Re: [PATCH] KVM: x86: lapic: Fix the misuse of likely() in find_highest_vector()

"Michael S. Tsirkin" <mst@xxxxxxxxxx> · Thu, 30 Aug 2012 09:37:02 +0300

On Thu, Aug 30, 2012 at 10:09:06AM +0900, Takuya Yoshikawa wrote:
> On Thu, 30 Aug 2012 01:51:20 +0300
> "Michael S. Tsirkin" <mst@xxxxxxxxxx> wrote:
> 
> > This text:
> > +       if (likely(!word_offset && !word[0]))
> > +               return -1;
> > is a left-over from the original implementation.
> > 
> > There we did a ton of gratitious calls to interrupt
> > injection so it was important to streamline that path:
> > lookups in emoty ISR and IRR.
> > 
> > This is less common nowdays, since we have kvm_make_request,
> > additionally, 8680b94b0e6046af2644c17313287ec0cb5843dc
> > means for ISR lookups we do not need to scan
> > the vector at all, and
> > 33e4c68656a2e461b296ce714ec322978de85412
> > means we never need to scan IRR if it is empty.
> > 
> > So I think likely() here really became bogus by now.
> 
> Yes, thank you for the explanation.
> 
> > But optimizing the vector lookups is a wrong thing to do
> > I suspect: these basically should almost never trigger.
> 
> This patch is not optimizing things at all, just removing
> unnatural logic which might be justified only for using that
> bogus likely().
> 
> I explain this below.
> 
> > Besides a single possible case: a single bit in IRR might
> > still be somewhat common I think.
> 
> Then, the current code is doing very bad thing:
> 
>   while ((word_offset != 0) && (word[(--word_offset) << 2] == 0))
>       continue;
> 
>   if (likely(!word_offset && !word[0]))
>       return -1;
>   else
>       return fls(word[word_offset << 2]) - 1 + (word_offset << 5);
> 
> - checking word[0] separately does not make sense
> - using fls(), not __fls(), means we doubly check (word[i] == 0)
> 
> Actually, how can this likely() work so effectively even when we
> return -1?  If we do (word[0] == 0) check in the same loop, CPU
> should naturally predict the result:
> 
>   for (word_offset = (MAX_APIC_VECTOR >> 5) - 1;
>        word_offset >= 0; --word_offset) {
>       word = p[word_offset << 2];
>       if (word)
>           return __fls(word) + (word_offset << 5);
>   }
> 
>   return -1;
> 
> > If we want to optimize the case of a single bit set in IRR.
> > my guess is the best thing is to replace irr_pending with
> > generalization of isr_count/highest_isr_cache so we can have
> > a highest IRR cache.
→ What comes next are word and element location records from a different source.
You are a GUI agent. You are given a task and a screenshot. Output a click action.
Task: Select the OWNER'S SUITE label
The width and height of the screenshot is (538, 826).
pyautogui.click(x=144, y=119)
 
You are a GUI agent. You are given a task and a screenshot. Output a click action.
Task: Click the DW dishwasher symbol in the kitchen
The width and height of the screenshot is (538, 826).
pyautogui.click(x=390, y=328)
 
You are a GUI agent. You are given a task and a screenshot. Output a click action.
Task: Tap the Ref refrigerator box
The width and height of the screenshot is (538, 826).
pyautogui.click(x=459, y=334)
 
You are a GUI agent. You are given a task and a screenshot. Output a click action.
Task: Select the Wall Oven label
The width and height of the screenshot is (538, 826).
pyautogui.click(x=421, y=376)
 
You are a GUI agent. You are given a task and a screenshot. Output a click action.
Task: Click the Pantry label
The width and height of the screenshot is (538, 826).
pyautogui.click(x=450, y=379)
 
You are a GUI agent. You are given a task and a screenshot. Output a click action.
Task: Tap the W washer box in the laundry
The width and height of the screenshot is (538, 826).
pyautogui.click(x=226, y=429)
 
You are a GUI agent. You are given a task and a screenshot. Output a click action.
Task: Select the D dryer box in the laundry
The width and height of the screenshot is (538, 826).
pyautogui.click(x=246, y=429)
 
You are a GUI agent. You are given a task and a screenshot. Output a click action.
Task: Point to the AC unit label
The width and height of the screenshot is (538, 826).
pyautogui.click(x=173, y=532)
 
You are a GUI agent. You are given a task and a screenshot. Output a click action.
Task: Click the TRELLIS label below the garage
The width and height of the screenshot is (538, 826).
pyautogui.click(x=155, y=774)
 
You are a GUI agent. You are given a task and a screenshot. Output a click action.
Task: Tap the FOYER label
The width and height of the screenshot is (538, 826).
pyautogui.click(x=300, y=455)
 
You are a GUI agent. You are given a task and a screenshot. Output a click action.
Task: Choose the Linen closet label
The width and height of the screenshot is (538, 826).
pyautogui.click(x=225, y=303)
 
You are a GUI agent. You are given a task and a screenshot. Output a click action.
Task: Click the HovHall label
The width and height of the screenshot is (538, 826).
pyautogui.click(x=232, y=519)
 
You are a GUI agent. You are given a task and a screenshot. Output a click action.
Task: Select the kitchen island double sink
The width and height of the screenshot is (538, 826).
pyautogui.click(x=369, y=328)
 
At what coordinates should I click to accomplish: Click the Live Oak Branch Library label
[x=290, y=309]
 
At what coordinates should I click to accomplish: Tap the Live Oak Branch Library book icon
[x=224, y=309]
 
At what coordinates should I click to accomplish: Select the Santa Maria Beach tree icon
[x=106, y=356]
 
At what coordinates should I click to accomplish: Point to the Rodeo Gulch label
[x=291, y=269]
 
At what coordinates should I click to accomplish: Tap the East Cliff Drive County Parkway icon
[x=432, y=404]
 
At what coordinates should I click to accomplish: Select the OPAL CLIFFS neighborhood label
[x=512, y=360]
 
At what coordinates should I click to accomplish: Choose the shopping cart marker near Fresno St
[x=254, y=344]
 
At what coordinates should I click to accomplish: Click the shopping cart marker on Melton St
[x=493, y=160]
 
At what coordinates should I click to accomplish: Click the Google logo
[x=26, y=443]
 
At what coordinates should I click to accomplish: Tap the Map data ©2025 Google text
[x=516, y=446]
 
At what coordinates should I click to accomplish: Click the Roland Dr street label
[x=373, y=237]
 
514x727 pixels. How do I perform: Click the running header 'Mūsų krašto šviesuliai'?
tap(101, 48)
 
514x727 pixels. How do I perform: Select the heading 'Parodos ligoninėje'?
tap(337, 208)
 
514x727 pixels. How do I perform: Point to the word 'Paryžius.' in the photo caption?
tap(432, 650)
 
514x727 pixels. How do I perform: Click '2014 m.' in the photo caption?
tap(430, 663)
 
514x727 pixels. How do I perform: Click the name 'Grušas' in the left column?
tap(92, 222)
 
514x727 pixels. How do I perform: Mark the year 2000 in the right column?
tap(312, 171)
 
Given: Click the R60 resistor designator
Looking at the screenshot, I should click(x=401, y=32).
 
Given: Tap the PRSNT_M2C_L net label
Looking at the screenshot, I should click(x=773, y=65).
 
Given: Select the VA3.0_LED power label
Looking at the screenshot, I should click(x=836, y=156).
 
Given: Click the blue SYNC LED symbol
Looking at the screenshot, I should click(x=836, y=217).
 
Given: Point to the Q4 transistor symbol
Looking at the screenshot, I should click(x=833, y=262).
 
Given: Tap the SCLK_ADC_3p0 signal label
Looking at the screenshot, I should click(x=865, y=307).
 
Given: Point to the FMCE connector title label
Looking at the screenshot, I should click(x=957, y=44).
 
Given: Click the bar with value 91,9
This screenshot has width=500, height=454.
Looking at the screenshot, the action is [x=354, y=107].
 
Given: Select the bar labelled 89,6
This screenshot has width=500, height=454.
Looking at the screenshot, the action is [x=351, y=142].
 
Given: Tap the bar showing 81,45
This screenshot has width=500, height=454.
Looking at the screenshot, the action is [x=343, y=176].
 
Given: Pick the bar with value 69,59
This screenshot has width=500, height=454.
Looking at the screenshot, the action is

This will avoid scans completely.
> 
> Yes, but let's first fix the wrong code.
> 
> Thanks,
> 	Takuya

After staring at your code for a while it does appear to
do the right thing, and looks cleaner than what
we have now. commit log could be clearer.
It should state something like:

Clean up code in find_highest_vector:
 - likely() is there for historical reasons, it is no longer
   clear it's optimizing for the correct branch,
   and find_highest_vector might not be worth optimizing at all
 - checking word[0] separately does not make sense:
   if (word[word_offset << 2]) would be clearer
 - since we test word[...] != 0 beforehand, we can use __fls
   instead of fls()
 - for loop iterating over an array is clearer than while

Since you are going for cleanups, maybe we could also add:
- get rid of ugly >> 5 << 2, switch to using REG_POS instead?

Something like the below pseudo code would do this I think?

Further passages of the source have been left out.